Background: Severe polytrauma is one of the leading causes of death and disability worldwide. Hyperferritinemia is increasingly recognized as a biomarker of critical illness, yet its prognostic significance in polytrauma remains underexplored. This multicenter study investigates the temporal dynamics of serum ferritin in polytrauma patients and its association with systemic inflammation, organ dysfunction, and mortality.

Methods: A prospective observational cohort of 1475 polytrauma patients from four trauma centers was analyzed. Serum ferritin levels were measured on admission day 1 and day 7. Patients were stratified by ferritin thresholds: < 500 ng/ml, 500-999 ng/ml, 1000-2999 ng/ml, and ≥ 3000 ng/ml. Outcomes included mortality, ICU stay, complications, and organ dysfunction. Logistic regression and ROC analyses identified predictive thresholds. A prognostic nomogram integrating Day 1 ferritin, ferritin change (ΔFerritin), inflammatory markers (IL-6, CRP), and clinical scores (SOFA, APACHE II) was developed and internally validated.
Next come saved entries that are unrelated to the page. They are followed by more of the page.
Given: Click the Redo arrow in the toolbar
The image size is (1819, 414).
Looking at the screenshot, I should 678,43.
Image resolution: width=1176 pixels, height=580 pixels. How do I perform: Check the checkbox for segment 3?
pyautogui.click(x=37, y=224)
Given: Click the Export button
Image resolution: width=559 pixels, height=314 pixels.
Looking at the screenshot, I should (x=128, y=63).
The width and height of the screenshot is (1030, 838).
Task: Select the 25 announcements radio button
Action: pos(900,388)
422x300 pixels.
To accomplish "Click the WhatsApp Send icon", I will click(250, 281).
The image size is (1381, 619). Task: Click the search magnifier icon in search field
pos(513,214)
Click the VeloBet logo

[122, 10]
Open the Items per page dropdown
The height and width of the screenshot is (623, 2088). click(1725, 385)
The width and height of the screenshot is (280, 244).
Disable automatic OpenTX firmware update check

Results: Hyperferritinemia (≥ 500 ng/mL) occurred in 39.3% of patients, with mortality escalating from 9.2% (ferritin < 500) to 66.7% (ferritin ≥ 3000) (P < 0.001). Day 7 ferritin (> 655 ng/mL) outperformed day 1 levels (AUC 0.807 vs. 0.686) in mortality prediction, with 68.5% sensitivity and 87.8% specificity. Ferritin > 1000 ng/mL emerged as an independent mortality risk factor (OR = 1.91, P = 0.004), correlating with elevated inflammatory hyperferritinemia markers (IL-6, CRP), hepatic/renal dysfunction (AST↑, eGFR↓), and coagulopathy (INR↑). Survivors exhibited a steeper ferritin decline (- 233 vs. -146 ng/mL, P < 0.001), while non-survivors sustained hyperferritinemia. The prognostic nomogram demonstrated strong discriminative ability for in-hospital mortality (AUC = 0.813) and good calibration. Decision curve analysis confirmed significant clinical net benefit across a wide probability threshold range (0.1-0.8).

Conclusion: Early hyperferritinemia predicts adverse outcomes in polytrauma, reflecting systemic inflammation and organ failure. Serial ferritin monitoring post-injury enhances risk stratification, offering a pragmatic biomarker for guiding intensive care and targeted interventions.